4 Regression Analysis - Practical

This practical develops content from the previous section on Regression Analysis.

Objectives

To gain confidence in conducting simple and multiple linear regression analysis using R.
To gain practice in interpreting the output of regression models.

4.1 Assumptions

Regression models, like all statistical techniques, make some assumptions about the data that we ‘feed into’ them. Failing to meet these assumptions can fatally impact on the model’s predictive power.

Linearity

Linear regression assumes that the effect of each predictor on the outcome is additive and linear. In other words, the combined effect of all predictors on the outcome is the sum of their individual effects.

\(y=β0+β1x1+β2x2+⋯+βkxk+ϵ\)

Independence

This means there is no autocorrelation. ‘Autocorrelation’ refers to the correlation of a time series with its own past and future values. It measures how well the current value of a variable is related to its previous values.

Homoscedasticity

Homoscedasticity means the spread of residuals is uniform, regardless of the values of the predictors or fitted values.

Normality

The data follows a normal distribution (a Gaussian distribution). A normal distribution is a bell-shaped curve that is symmetric about its mean, where most of the data points cluster around the central value and taper off equally on both sides.

This can be explored using a Q-Q plot (Quantile-Quantile). A Q-Q plot compares the distribution of the actual dataset to a ‘theoretical’ distribution, which is perfectly normal:

4.2 Simple linear regression: demonstration

Step 1: Data inspection

First, we’ll load a dataset.
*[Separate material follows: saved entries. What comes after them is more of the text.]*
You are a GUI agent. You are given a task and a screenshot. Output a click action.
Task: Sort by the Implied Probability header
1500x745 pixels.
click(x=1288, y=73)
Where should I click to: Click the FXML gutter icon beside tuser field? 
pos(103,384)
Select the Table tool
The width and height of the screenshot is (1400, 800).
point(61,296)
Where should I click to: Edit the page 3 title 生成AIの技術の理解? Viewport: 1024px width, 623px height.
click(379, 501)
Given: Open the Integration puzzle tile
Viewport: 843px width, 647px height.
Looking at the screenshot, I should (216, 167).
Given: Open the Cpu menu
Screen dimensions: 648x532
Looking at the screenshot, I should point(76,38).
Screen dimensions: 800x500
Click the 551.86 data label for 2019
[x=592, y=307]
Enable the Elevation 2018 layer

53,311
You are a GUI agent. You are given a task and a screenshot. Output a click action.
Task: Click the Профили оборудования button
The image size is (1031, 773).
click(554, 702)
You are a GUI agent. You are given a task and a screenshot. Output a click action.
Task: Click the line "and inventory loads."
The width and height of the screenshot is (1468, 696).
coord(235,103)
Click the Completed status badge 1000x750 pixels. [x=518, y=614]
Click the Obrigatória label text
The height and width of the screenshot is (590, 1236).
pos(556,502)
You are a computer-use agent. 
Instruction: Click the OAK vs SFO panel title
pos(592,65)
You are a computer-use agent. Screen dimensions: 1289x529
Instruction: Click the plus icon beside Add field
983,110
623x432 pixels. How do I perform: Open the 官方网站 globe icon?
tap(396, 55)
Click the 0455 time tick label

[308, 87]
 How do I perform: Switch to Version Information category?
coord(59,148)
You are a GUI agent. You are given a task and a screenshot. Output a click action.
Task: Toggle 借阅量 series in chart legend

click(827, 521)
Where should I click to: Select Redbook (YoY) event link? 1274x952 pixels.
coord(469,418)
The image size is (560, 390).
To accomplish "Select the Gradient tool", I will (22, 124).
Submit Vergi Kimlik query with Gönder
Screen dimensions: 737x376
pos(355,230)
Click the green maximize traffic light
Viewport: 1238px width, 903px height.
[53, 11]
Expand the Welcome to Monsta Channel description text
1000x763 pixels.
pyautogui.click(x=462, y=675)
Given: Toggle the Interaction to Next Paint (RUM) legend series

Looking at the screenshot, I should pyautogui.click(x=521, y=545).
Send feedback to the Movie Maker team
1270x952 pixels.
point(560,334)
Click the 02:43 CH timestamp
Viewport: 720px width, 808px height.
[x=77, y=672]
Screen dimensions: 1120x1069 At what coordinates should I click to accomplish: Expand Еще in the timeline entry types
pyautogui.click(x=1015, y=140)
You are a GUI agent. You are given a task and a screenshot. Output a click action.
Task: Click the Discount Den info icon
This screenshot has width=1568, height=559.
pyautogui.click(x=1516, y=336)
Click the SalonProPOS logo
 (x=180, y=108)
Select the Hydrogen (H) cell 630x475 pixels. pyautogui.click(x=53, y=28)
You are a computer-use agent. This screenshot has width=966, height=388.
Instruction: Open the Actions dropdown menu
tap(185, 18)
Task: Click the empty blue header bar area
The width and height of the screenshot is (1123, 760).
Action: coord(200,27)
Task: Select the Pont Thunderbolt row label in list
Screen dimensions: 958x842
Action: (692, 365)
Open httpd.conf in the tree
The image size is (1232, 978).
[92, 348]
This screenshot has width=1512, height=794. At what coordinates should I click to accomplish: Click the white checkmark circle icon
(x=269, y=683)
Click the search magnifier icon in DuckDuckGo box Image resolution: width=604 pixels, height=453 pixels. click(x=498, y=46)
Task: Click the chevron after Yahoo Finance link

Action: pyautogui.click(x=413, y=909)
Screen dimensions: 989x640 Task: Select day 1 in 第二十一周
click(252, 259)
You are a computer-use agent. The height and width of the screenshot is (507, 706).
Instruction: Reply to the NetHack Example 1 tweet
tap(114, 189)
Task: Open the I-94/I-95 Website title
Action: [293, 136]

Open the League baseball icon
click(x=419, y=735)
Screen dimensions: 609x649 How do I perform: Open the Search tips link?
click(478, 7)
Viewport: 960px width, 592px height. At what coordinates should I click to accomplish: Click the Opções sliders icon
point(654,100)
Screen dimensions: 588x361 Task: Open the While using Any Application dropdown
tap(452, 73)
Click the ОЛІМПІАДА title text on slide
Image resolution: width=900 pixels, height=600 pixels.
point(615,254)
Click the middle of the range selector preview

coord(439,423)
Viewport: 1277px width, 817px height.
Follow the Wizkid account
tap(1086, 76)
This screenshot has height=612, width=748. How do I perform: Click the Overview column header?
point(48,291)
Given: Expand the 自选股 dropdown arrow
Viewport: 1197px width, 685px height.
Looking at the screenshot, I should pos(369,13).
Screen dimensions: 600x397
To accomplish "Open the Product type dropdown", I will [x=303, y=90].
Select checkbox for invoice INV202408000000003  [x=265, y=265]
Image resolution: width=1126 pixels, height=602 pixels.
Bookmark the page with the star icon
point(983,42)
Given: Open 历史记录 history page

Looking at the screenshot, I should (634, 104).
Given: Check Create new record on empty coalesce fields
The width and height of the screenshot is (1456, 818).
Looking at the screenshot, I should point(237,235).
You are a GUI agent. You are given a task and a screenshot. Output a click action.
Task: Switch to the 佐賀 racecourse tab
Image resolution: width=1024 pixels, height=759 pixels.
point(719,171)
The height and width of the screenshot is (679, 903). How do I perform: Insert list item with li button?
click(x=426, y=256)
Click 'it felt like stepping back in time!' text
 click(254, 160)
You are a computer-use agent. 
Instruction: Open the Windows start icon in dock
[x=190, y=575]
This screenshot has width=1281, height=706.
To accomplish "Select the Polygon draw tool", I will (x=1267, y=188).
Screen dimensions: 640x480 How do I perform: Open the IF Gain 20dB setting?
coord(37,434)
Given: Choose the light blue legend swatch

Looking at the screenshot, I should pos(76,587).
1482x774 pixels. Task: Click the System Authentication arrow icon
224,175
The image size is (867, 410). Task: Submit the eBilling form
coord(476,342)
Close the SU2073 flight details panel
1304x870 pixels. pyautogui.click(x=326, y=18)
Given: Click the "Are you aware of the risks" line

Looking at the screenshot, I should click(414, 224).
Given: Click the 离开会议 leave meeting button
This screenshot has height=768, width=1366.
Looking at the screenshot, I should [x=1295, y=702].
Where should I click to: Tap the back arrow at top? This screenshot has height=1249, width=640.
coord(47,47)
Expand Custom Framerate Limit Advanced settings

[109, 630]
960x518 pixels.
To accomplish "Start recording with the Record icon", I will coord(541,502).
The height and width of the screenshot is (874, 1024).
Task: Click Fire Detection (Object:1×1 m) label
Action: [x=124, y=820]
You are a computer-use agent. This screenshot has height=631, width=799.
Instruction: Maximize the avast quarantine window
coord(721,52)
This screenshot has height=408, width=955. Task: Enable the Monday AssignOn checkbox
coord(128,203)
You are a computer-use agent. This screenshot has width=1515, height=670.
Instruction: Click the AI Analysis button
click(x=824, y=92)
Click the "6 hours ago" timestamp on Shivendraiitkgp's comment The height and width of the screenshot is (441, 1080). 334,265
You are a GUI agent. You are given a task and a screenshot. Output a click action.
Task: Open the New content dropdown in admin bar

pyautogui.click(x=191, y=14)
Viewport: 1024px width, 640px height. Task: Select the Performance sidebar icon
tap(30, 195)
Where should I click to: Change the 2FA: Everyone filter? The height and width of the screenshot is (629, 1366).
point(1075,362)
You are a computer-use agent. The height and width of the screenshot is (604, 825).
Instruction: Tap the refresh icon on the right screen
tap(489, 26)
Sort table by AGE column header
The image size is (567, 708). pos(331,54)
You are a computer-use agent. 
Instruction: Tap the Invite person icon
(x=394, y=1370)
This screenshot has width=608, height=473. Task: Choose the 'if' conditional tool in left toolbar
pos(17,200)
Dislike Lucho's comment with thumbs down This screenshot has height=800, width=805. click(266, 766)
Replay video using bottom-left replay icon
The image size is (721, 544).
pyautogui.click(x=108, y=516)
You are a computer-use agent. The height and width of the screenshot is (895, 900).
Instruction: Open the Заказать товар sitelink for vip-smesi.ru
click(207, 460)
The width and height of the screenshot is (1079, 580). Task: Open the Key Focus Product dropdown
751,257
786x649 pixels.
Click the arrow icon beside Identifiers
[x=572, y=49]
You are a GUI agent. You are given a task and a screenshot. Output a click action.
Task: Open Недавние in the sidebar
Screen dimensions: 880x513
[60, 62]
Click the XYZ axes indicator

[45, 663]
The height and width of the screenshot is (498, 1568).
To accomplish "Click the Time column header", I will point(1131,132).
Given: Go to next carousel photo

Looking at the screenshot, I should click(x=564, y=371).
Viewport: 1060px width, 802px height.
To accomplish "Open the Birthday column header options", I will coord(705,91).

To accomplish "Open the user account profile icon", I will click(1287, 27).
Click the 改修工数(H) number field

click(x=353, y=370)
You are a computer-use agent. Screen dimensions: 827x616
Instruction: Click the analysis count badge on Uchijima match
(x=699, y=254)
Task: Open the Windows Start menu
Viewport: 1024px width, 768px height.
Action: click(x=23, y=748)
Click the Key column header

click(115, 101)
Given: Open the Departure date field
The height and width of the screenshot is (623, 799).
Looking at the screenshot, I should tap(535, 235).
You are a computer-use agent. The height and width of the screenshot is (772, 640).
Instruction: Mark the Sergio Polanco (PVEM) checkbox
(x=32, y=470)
For this example, we’ll use the built-in mtcars dataset in R.

Show code to load datset

# Load the dataset
data(mtcars)

Step 2: Visualisation

Now, it’s helpful to visualise the data to understand the relationship between variables.

For instance, we can plot mpg (miles per gallon) against wt (weight of the car).

Show code to visualise data

# Load ggplot2
library(ggplot2)

# Create a scatter plot of mpg vs wt
ggplot(mtcars, aes(x = wt, y = mpg)) + 
    geom_point() +
    ggtitle("Scatter plot of MPG vs Car Weight") +
    xlab("Car Weight") +
    ylab("Miles per Gallon")

This plot helps us see if there’s a linear relationship between car weight and fuel efficiency. From the looks of it, it seems that miles per gallon decreases as car weight increases.

Step 3: Model fitting

To explore this relationship further, we’ll fit a simple linear regression model using the lm() function. In this example, the model specifies that we wish to examine the effect of weight [wt] on [mpg] (miles per gallon).

Show code

# Fit a linear model
model <- lm(mpg ~ wt, data = mtcars)

# View the model summary
summary(model)


Call:
lm(formula = mpg ~ wt, data = mtcars)

Residuals:
    Min      1Q  Median      3Q     Max 
-4.5432 -2.3647 -0.1252  1.4096  6.8727 

Coefficients:
            Estimate Std. Error t value Pr(>|t|)    
(Intercept)  37.2851     1.8776  19.858  < 2e-16 ***
wt           -5.3445     0.5591  -9.559 1.29e-10 ***
---
Signif. codes:  0 '***' 0.001 '**' 0.01 '*' 0.05 '.' 0.1 ' ' 1

Residual standard error: 3.046 on 30 degrees of freedom
Multiple R-squared:  0.7528,    Adjusted R-squared:  0.7446 
F-statistic: 91.38 on 1 and 30 DF,  p-value: 1.294e-10

Step 4: Output interpretation

The output from summary(model) provides several pieces of information.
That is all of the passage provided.